2015: The Year to Own German Equities?
Exports are an important part of Germany’s economy, and as a result, a weaker euro should have a strong impact on the region. In the chart below, we take a historical look at how currency has impacted bottom-line performance in the German equity market. During a period of more than 45 years, investors saw a clear advantage to owning German equities during periods of currency depreciation. While the past can’t guarantee the future, the trend is compelling.
MSCI Germany Index in Local Currency (12/31/1969‒1/31/2015)
Zooming in on Currency Trend Periods
For the period we were able to study, there were six overall currency trends—three characterized by a stronger German currency and three characterized by a weaker one, all measured relative to the U.S. dollar. Two out of the three weaker German currency trends were characterized by double-digit equity market returns.

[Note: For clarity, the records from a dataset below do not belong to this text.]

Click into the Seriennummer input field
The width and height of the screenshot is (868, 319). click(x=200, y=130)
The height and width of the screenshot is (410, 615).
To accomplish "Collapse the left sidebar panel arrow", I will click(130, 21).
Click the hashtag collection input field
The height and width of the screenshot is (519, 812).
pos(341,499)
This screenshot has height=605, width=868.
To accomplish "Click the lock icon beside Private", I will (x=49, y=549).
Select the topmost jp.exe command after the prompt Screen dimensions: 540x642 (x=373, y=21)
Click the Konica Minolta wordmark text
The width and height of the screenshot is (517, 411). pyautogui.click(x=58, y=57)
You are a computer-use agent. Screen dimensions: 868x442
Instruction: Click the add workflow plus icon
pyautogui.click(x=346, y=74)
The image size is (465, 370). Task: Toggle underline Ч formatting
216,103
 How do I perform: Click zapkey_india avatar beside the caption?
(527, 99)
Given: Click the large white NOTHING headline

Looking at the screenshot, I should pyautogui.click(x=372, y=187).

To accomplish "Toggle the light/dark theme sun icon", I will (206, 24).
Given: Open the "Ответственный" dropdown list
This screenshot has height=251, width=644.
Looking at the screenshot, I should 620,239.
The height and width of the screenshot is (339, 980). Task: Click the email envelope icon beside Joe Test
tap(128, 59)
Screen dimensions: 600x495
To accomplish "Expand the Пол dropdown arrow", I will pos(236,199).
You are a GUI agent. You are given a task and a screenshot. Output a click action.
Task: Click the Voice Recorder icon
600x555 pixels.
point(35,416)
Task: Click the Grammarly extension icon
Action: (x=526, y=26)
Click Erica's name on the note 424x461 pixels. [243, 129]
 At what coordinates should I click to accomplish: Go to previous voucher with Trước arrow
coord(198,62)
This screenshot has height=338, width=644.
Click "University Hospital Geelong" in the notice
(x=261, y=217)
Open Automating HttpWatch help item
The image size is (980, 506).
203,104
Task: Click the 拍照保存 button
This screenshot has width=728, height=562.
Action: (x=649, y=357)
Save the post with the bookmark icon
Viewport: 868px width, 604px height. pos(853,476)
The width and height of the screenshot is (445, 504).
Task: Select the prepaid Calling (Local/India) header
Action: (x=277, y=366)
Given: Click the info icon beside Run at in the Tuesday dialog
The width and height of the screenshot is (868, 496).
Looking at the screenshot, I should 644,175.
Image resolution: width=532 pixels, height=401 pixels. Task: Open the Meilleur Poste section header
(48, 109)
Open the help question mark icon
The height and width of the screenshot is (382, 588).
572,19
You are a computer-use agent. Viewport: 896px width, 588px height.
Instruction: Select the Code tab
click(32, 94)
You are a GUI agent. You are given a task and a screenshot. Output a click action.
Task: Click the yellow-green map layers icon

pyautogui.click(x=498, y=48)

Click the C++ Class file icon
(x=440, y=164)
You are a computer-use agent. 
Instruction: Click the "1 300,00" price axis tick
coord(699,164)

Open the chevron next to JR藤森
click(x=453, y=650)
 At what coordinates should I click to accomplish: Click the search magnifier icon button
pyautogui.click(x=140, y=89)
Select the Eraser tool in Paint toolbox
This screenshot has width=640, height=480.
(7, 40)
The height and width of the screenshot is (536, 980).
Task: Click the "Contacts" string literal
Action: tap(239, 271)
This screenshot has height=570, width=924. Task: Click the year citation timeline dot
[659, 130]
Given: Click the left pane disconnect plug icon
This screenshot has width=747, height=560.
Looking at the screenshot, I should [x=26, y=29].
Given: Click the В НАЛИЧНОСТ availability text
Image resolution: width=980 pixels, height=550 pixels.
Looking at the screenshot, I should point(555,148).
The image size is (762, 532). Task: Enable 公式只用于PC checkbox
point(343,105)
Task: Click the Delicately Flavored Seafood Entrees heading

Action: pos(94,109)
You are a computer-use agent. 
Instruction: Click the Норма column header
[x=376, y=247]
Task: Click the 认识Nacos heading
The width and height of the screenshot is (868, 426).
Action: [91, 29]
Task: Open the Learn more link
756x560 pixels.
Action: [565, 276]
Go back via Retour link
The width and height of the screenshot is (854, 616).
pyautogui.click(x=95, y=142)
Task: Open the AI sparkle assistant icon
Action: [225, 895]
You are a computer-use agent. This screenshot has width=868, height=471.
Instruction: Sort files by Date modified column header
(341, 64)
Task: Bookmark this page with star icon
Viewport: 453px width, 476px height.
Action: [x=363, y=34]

Fine-Tuning the Focus on German Exporters
While the MSCI Germany Index has a long available history, it does not focus solely on German exporters or tilt away from purely domestic revenue generators. However, on May 1, 2013, WisdomTree launched its Germany Hedged Equity Index
(German Exporters)—an Index requiring that all constituents generate less than 80% of their revenues from sources in Germany. Only two currency trends in the euro are available for examination from the inception date to February 6, 2015.
• Euro Strength, May 1, 2013‒May 6, 2014:
This period saw the euro move from about $1.32 to $1.39. German exports were up 19.9%, while the MSCI Germany Index in local currency was up 18.8%. Of course, those measuring the performance of the MSCI Germany Index in U.S. dollars would have benefitted from the appreciation of the euro and been up almost 26% cumulatively over the same period.1
• Euro Weakness, May 6, 2014‒February 6, 2015:
This period saw the euro move from about $1.39 to about $1.13—a depreciation of nearly 19%. German exports were up 15.0%, while the MSCI Germany Index in local currency was up 14.9%―thus offering very similar returns. The real key was in not layering on the additional exposure of the euro, which drove down the returns of the MSCI Germany Index in U.S. dollars to -6.4% cumulatively over the same period.2
We encourage investors not to forget about Germany, especially if they believe that Mario Draghi’s program of quantitative easing has the potential to cause a further trend of euro weakness.